RECORDS PROVIDED
BEGIN

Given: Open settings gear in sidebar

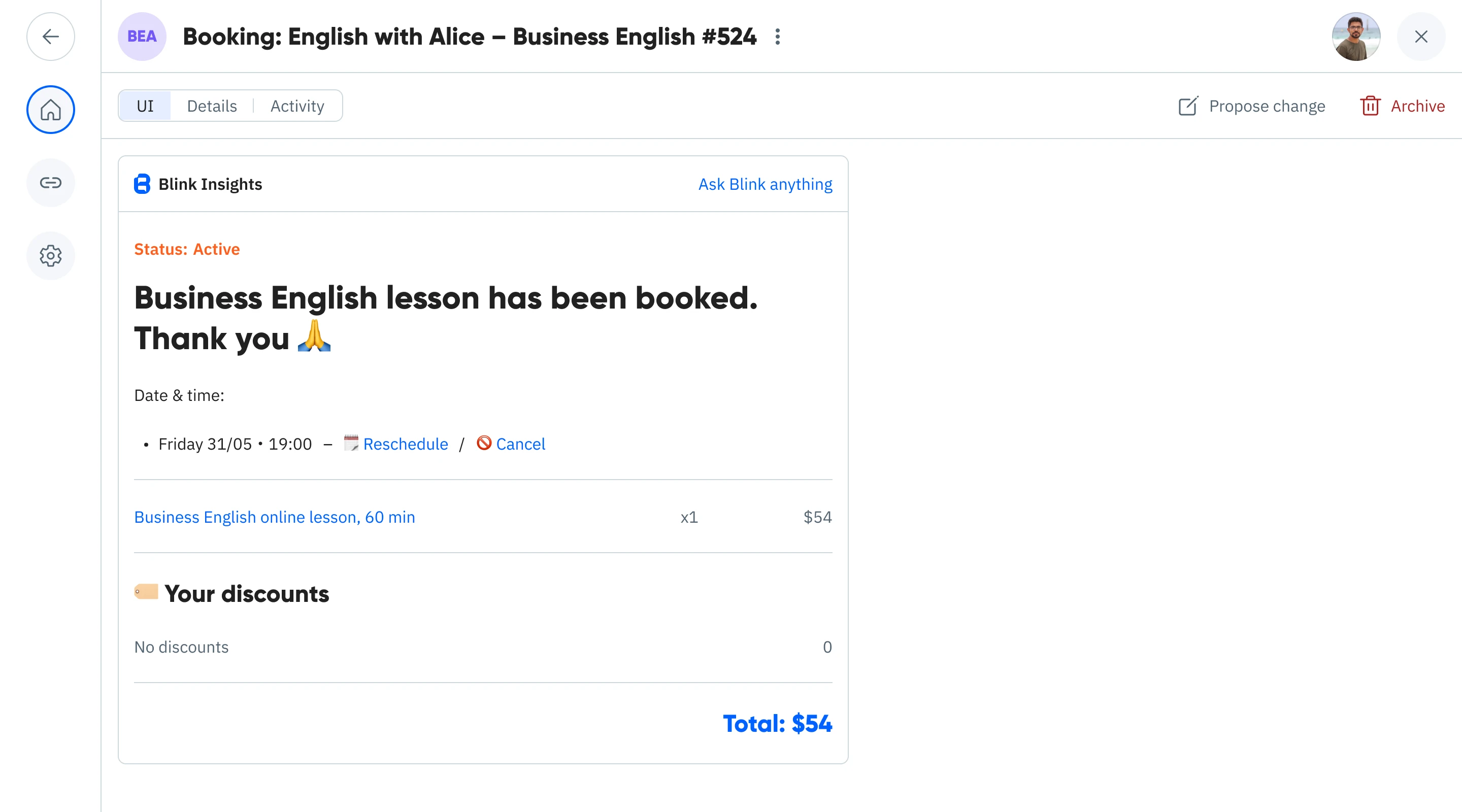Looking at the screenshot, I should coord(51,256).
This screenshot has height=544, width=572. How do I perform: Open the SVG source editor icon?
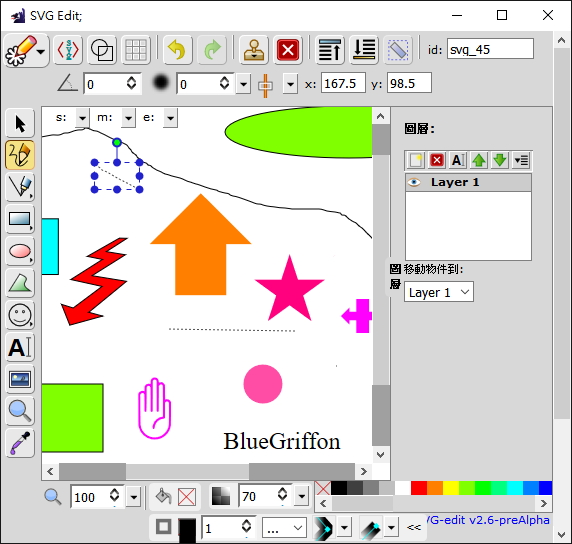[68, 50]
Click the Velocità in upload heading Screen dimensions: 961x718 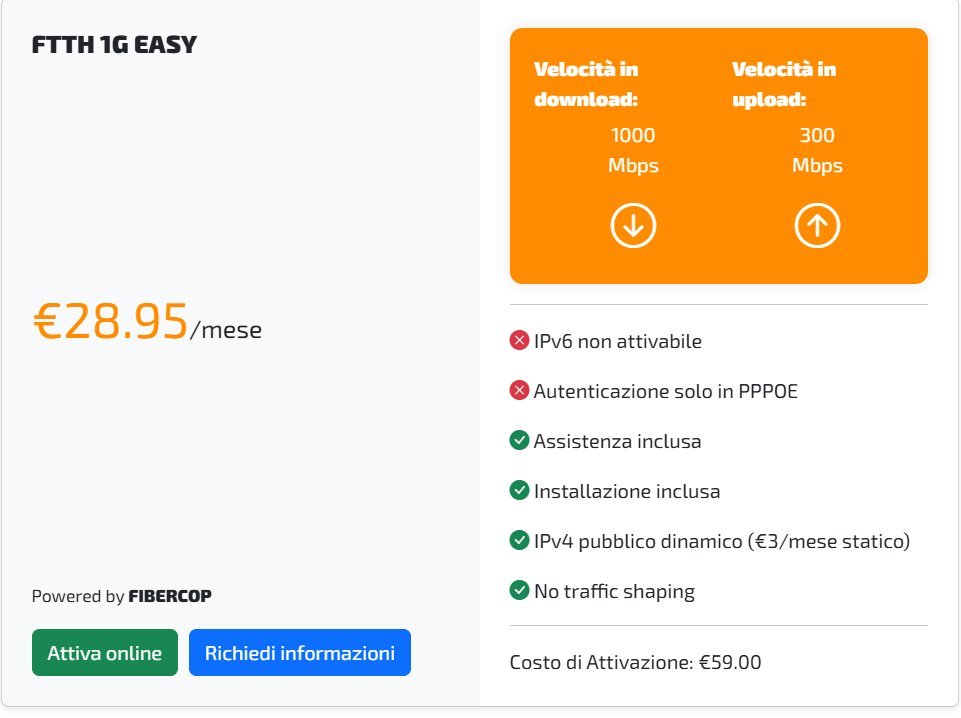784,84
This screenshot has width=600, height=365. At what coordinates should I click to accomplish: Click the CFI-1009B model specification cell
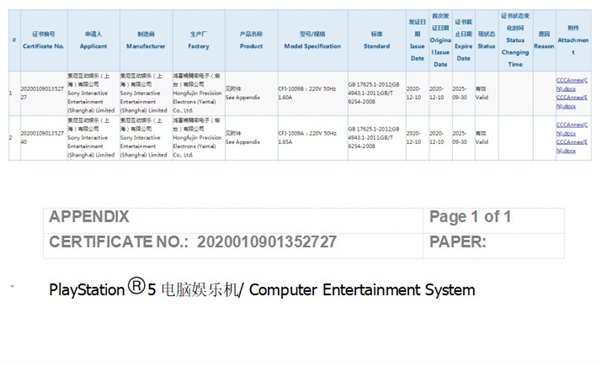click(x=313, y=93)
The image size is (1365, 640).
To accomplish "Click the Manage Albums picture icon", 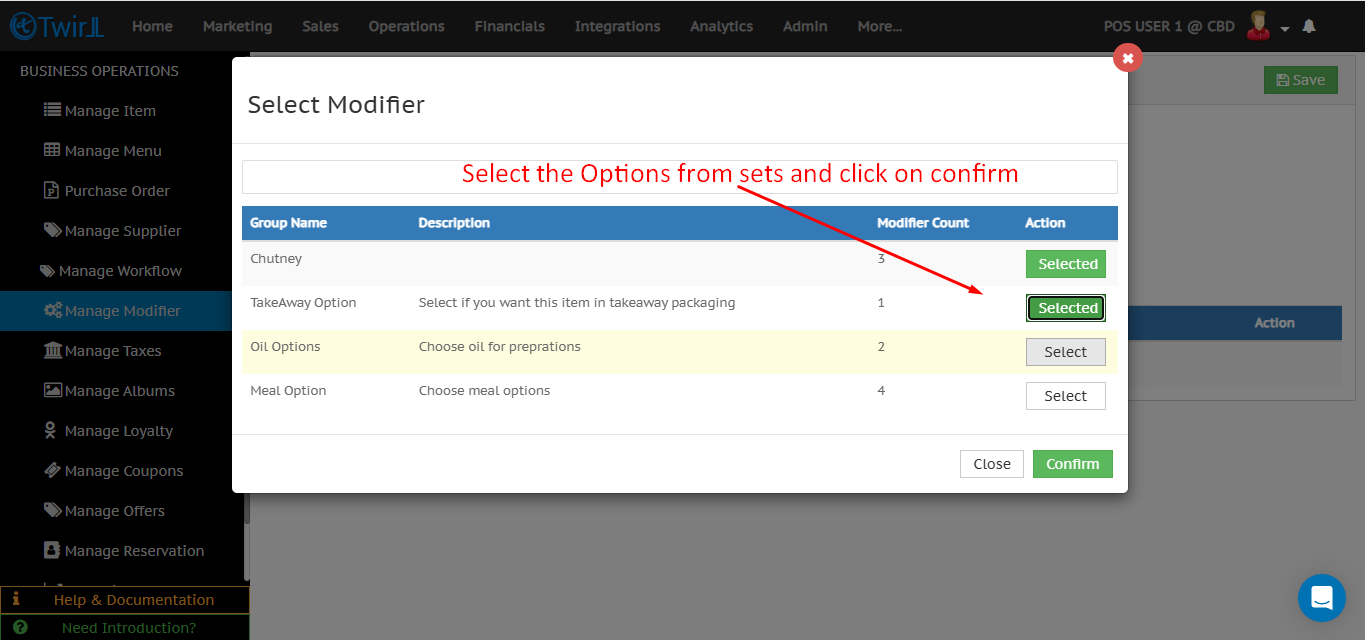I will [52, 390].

END
BEGIN

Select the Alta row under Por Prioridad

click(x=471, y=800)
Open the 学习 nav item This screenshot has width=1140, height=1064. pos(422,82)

END
BEGIN

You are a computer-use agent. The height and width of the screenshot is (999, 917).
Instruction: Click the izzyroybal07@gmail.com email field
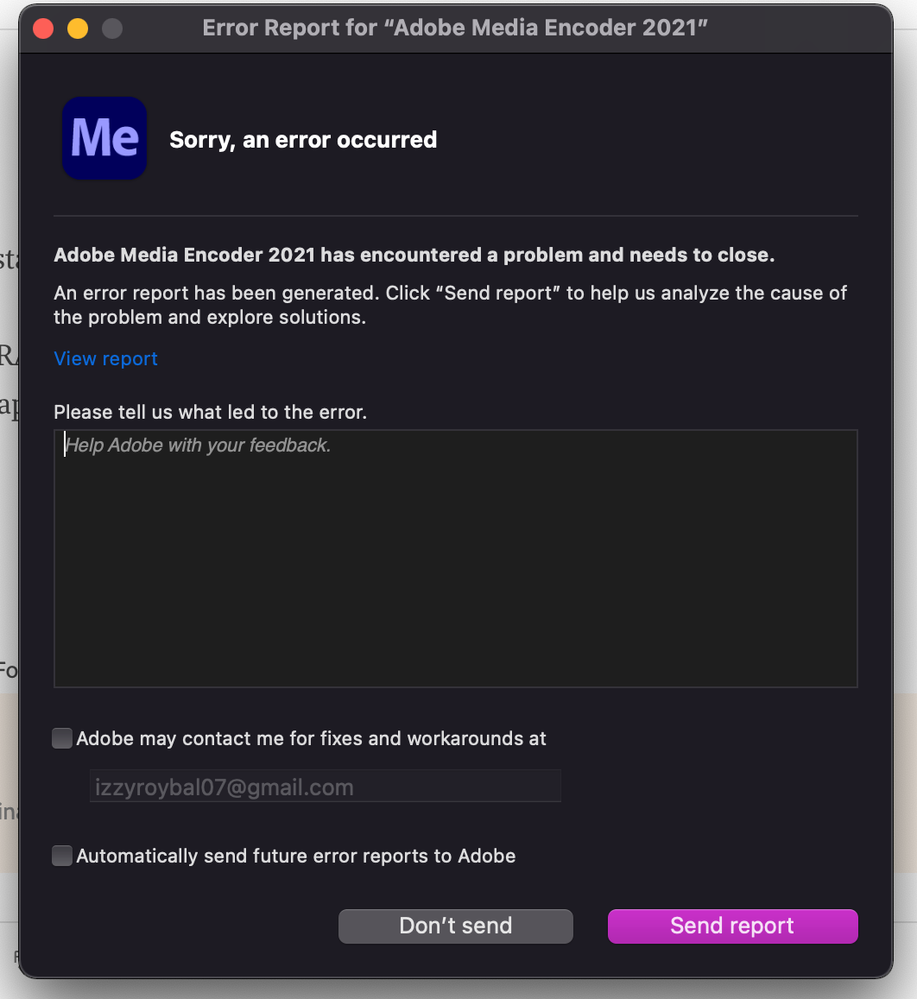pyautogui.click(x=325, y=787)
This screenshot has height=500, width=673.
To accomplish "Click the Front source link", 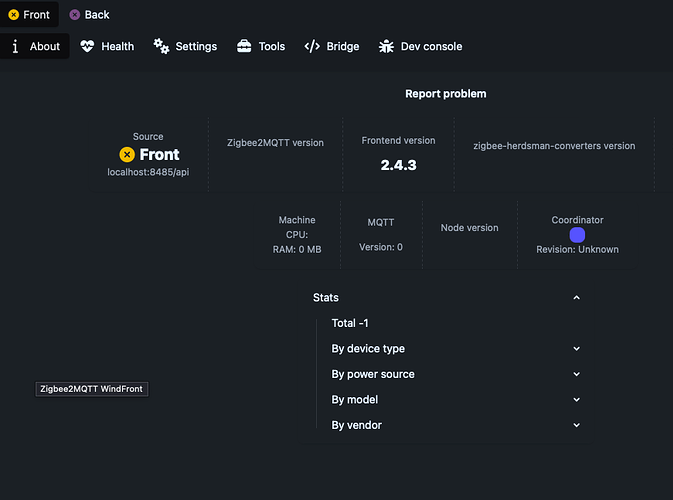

END

From the listing above, please give again the lines that begin with the line holding "You are a computer-use" and go on through the line holding "the Front source", exactly, both ends included, minus any picture.

You are a computer-use agent. The height and width of the screenshot is (999, 917).
Instruction: Click the izzyroybal07@gmail.com email field
pyautogui.click(x=325, y=787)
This screenshot has height=500, width=673.
To accomplish "Click the Front source link", 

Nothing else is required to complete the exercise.